> _Your objective_:
Copy out all the lines of the data that hold the word "agent".

══ Records shown ══

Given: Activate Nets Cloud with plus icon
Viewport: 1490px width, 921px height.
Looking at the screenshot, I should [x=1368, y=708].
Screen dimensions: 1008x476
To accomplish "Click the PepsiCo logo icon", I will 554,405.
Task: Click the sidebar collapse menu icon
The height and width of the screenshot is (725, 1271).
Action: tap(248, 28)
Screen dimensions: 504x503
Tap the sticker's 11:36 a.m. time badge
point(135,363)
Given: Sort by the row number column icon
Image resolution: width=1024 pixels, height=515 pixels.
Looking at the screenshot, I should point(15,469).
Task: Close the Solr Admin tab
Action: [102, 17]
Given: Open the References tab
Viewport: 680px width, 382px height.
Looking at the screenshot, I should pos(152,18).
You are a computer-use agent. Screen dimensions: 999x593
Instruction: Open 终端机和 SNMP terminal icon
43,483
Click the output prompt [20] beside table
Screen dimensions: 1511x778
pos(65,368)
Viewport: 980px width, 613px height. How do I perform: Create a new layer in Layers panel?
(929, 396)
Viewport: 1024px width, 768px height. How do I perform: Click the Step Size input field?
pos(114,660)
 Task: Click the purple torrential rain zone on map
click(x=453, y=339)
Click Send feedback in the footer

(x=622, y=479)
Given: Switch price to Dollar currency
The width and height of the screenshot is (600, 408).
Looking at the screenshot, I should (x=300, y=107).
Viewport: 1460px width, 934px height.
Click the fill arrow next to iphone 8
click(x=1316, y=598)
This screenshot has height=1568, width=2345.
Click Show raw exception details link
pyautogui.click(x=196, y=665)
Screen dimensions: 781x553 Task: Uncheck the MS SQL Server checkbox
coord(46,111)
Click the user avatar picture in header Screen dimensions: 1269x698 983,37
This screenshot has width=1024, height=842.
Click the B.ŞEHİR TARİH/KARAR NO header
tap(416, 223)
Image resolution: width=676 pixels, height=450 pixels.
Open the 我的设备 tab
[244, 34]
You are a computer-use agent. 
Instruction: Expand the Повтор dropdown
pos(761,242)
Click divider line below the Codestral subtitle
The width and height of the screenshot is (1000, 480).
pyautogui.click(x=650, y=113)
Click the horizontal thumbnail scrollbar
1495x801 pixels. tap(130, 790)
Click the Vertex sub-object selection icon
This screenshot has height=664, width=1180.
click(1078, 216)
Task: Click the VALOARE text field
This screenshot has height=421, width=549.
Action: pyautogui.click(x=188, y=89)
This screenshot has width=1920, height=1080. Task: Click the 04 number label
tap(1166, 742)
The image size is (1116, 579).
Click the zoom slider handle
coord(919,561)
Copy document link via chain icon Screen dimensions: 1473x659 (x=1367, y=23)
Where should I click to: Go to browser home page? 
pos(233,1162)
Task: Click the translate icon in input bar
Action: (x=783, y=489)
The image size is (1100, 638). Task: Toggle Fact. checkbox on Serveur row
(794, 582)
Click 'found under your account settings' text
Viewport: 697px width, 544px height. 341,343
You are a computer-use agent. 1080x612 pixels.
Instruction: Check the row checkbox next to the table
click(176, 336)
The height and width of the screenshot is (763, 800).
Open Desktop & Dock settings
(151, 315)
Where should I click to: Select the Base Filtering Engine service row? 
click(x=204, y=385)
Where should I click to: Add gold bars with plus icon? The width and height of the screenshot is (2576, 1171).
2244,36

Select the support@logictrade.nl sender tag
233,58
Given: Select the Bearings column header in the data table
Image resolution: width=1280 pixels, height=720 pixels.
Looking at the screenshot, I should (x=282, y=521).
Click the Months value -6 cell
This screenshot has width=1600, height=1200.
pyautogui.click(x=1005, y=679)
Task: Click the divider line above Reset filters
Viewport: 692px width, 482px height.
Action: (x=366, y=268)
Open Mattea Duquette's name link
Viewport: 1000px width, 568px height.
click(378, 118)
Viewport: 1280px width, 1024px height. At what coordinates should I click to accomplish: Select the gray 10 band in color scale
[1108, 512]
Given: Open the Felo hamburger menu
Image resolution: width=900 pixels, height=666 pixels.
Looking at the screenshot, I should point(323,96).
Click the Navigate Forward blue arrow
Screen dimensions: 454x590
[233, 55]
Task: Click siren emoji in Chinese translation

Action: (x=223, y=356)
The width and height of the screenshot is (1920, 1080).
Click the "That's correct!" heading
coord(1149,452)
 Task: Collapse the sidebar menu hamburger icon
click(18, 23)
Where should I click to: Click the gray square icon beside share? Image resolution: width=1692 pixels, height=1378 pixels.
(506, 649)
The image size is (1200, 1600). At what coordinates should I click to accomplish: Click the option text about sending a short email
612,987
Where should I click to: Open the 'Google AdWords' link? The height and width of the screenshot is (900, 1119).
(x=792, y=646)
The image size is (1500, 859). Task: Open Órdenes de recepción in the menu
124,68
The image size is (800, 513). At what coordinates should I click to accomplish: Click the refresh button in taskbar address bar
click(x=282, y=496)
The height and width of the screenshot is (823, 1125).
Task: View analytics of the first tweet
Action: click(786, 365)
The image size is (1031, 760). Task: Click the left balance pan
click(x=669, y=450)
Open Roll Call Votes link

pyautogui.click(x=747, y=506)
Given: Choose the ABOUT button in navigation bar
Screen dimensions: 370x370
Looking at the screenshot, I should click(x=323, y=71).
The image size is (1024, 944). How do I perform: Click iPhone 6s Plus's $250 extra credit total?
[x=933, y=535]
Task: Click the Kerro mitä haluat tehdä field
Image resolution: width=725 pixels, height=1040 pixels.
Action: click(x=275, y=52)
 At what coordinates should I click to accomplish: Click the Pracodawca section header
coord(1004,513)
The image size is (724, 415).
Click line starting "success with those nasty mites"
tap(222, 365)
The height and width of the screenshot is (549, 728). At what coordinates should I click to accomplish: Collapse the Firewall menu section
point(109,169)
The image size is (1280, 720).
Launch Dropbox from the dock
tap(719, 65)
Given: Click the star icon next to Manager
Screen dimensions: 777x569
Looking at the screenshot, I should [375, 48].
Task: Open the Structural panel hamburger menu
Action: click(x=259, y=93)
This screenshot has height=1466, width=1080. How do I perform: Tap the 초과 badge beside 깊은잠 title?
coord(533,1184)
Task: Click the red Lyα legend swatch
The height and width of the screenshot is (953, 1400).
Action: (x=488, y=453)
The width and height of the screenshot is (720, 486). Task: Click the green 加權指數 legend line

═══

> _Worked solution_:
You are a computer-use agent. Screen dimensions: 999x593
You are a computer-use agent. 
You are a computer-use agent. 1080x612 pixels.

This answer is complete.